Les recherches les plus récentes sur le mode de propagation du coronavirus auquel nous faisons face actuellement montrent qu’une distance d’au moins 1 mètre est le meilleur moyen de réduire le risque d’infection. Le risque d’infection est estimé à 13% à moins d’un mètre et à seulement 3% à une distance supérieure. Pour chaque mètre supplémentaire jusqu’à trois mètres, le risque est encore réduit de moitié.

Une étude commandée par l’OMS remise en question

Des scientifiques remettent par ailleurs en question une étude influente commandée par l’Organisation mondiale de la santé (OMS) sur le sujet, selon The Guardian. Cette étude suggère qu’une réduction de 2 mètres à 1 n’augmenterait que marginalement le risque d’infection, de 1,3% à 2,6%. Mais les scientifiques qui se sont penchés sur ces travaux ont trouvé des erreurs qui, selon eux, compromettent les résultats au point qu’on ne peut pas s’y fier.

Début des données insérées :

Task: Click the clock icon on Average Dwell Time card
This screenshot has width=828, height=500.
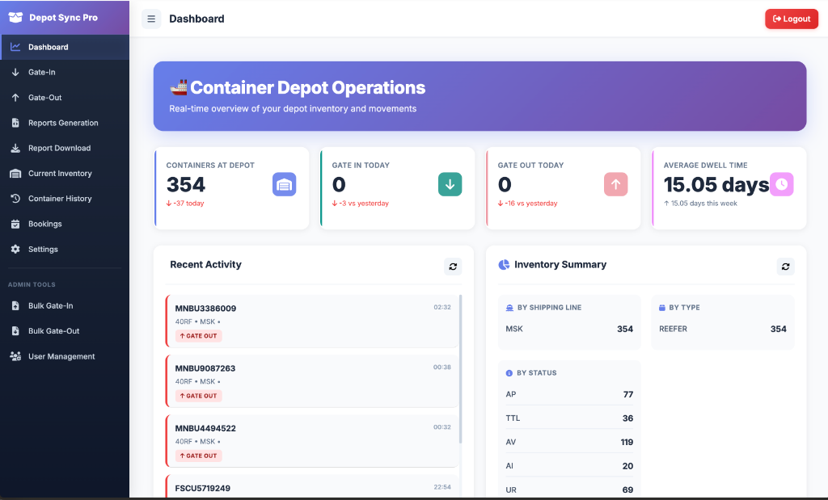Action: [780, 184]
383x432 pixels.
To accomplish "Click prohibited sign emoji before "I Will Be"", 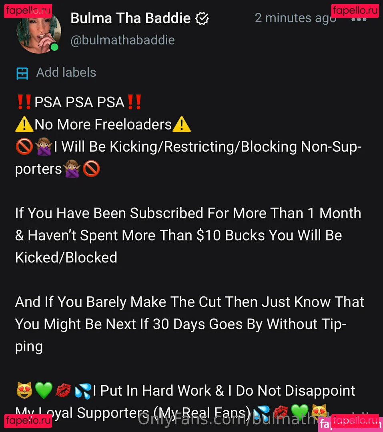I will tap(24, 146).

Cette étude, publiée dans la revue The Lancet, est la dernière en date à avoir été critiquée par des experts qui craignent qu’en pleine pandémie, certains documents de recherche soient rédigés, révisés et publiés trop rapidement pour que des contrôles de qualité suffisants puissent être effectués. Au début de ce mois, le Lancet et une autre publication d’élite, le New England Journal of Medicine, ont été contraints de retirer des études sur les coronavirus après l’apparition de défauts dans les articles.

Une donnée indicative, qui dépend des situations

Si les pays recommandent des distances différentes, il y a également une différence dans la manière d’aborder la distance physique. Ainsi, la recommandation de l’OMS « d’au moins un mètre » indique une limite sous laquelle il ne faut absolument pas être. Les pays qui recommandent davantage indiquent plutôt une distance plus précise à maintenir. Mais ces chiffres sont surtout une donnée indicative : puisqu’on ne sait pas tout sur le coronavirus, on peut considérer ces recommandations comme une base. Mais de manière épidémiologique : plus la distance est élevée, plus les individus se protègent les uns des autres.

Cela dépend également des situations. Si on reprendre la recommandation belge, on peut considérer que le 1,5m ne s’applique qu’en situation statique. Selon une étude belge, il convient cependant de garder une distance physique plus importante pendant le sport, car lorsque vous bougez, que vous toussez ou éternuez, des gouttelettes se déposent dans votre sillage et il y a un grand risque que ceux qui passent après vous absorbent ces gouttelettes. Il est donc recommandé de faire de l’exercice côte à côte. Si vous faites cela l’un après l’autre, il faut alors tenir compte d’une distance plus longue : pour la marche, c’est 4 à 5 mètres, pour la course c’est 10 mètres et pour le vélo à 30 à 40 km/h, au moins 20 mètres.